EXERCISE DESCRIPTION: Copy, character for character, everything from the line containing "coordinates (564, 53)." down to the line containing "meridian-label-60e: 60E is", both of those lines included.

GIVEN ENTRIES:
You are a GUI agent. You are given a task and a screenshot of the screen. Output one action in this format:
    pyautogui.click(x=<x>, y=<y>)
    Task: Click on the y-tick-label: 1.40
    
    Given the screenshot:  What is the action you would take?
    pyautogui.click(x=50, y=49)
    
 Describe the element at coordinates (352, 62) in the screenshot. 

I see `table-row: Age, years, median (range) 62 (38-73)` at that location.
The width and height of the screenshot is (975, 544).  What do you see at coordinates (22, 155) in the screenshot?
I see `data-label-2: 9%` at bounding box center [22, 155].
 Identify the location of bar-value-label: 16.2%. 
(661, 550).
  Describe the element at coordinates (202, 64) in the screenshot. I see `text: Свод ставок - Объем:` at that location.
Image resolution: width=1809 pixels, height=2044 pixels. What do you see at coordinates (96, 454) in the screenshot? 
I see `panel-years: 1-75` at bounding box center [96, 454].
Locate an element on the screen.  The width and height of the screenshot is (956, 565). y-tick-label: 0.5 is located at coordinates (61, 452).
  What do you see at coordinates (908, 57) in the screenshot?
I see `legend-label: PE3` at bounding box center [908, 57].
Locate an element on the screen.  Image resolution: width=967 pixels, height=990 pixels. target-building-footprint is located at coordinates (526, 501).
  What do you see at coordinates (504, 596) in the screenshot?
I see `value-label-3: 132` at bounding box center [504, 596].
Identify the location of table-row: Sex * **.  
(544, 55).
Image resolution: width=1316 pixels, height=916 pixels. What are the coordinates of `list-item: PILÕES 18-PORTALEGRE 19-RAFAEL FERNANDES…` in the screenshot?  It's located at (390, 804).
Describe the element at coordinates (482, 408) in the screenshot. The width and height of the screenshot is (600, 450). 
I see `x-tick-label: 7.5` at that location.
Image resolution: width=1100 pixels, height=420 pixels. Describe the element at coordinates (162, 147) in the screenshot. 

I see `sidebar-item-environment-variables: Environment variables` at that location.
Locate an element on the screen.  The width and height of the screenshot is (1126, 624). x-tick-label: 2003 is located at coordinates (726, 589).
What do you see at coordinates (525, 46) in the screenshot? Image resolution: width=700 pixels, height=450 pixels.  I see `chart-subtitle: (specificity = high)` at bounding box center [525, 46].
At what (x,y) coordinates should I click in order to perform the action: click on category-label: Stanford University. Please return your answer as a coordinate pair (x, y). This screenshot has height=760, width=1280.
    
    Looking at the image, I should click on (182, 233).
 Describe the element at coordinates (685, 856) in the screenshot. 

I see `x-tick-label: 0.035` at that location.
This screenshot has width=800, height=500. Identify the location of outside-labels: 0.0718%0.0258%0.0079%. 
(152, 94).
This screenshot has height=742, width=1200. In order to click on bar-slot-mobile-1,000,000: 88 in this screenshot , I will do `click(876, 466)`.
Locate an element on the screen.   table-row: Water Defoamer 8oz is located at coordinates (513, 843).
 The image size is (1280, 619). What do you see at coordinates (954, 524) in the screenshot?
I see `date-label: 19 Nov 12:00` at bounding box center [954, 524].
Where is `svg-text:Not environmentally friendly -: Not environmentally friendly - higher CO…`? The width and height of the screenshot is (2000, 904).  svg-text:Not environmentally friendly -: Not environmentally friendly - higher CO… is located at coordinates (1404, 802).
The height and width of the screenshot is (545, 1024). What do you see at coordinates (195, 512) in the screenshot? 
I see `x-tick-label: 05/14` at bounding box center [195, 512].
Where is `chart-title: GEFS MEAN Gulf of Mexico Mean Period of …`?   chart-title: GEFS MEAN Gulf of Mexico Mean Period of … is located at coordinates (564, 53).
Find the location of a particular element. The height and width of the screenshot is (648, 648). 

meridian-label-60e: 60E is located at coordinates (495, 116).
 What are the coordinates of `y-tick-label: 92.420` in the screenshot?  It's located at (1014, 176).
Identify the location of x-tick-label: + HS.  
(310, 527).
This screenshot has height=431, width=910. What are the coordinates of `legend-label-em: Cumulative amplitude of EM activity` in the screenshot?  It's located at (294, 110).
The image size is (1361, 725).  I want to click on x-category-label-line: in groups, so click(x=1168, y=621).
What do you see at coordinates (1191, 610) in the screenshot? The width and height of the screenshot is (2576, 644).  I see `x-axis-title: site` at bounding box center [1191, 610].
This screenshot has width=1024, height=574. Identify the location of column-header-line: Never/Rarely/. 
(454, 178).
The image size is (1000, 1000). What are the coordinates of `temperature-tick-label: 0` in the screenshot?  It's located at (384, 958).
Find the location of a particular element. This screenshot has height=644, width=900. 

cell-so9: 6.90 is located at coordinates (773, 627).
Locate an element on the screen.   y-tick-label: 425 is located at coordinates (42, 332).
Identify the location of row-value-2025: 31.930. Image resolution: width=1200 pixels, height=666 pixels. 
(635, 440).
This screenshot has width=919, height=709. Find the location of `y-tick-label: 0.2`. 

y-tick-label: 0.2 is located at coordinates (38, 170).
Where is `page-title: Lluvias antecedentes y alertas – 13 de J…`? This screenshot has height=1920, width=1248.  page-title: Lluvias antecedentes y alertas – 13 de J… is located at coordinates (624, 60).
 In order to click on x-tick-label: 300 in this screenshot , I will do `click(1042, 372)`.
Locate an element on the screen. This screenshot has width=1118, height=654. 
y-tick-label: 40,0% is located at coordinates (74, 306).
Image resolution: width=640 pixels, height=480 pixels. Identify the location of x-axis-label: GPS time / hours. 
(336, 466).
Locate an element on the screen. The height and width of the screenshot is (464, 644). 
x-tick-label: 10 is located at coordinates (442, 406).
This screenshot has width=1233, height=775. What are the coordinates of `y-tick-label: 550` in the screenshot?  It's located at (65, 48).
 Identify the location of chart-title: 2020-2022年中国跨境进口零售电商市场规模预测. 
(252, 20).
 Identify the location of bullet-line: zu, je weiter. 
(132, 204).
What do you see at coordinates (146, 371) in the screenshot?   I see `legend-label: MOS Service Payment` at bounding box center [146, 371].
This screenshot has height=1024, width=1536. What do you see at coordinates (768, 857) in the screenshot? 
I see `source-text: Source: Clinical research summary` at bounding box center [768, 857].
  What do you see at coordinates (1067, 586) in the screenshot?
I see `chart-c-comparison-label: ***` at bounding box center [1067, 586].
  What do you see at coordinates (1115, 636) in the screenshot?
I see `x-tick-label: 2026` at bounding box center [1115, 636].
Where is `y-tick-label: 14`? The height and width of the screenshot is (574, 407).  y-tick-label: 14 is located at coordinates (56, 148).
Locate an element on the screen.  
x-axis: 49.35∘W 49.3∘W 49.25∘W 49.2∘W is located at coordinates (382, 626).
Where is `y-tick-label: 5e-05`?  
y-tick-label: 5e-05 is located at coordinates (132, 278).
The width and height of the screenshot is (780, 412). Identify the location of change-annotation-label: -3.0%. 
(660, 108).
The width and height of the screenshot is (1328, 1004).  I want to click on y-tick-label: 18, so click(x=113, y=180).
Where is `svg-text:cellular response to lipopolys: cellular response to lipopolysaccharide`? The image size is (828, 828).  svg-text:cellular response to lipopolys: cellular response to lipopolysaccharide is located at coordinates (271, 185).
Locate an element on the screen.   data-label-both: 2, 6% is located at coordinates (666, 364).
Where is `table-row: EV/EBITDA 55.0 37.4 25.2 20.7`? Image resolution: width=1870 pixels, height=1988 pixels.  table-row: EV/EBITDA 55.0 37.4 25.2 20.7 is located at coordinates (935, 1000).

SOLUTION:
Where is `chart-title: GEFS MEAN Gulf of Mexico Mean Period of …`?   chart-title: GEFS MEAN Gulf of Mexico Mean Period of … is located at coordinates (564, 53).
Find the location of a particular element. The height and width of the screenshot is (648, 648). 

meridian-label-60e: 60E is located at coordinates (495, 116).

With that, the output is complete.